→ **TASK PROMPT**
Reproduce every line of the listing below verbatim, changing nothing.

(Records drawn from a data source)
• • • • •

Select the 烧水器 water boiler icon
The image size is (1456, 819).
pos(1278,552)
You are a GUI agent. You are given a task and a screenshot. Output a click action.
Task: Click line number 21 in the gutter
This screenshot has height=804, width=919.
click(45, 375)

• • • • •

→ **OUTPUT OF THE EXERCISE**
Select the 烧水器 water boiler icon
The image size is (1456, 819).
pos(1278,552)
You are a GUI agent. You are given a task and a screenshot. Output a click action.
Task: Click line number 21 in the gutter
This screenshot has height=804, width=919.
click(45, 375)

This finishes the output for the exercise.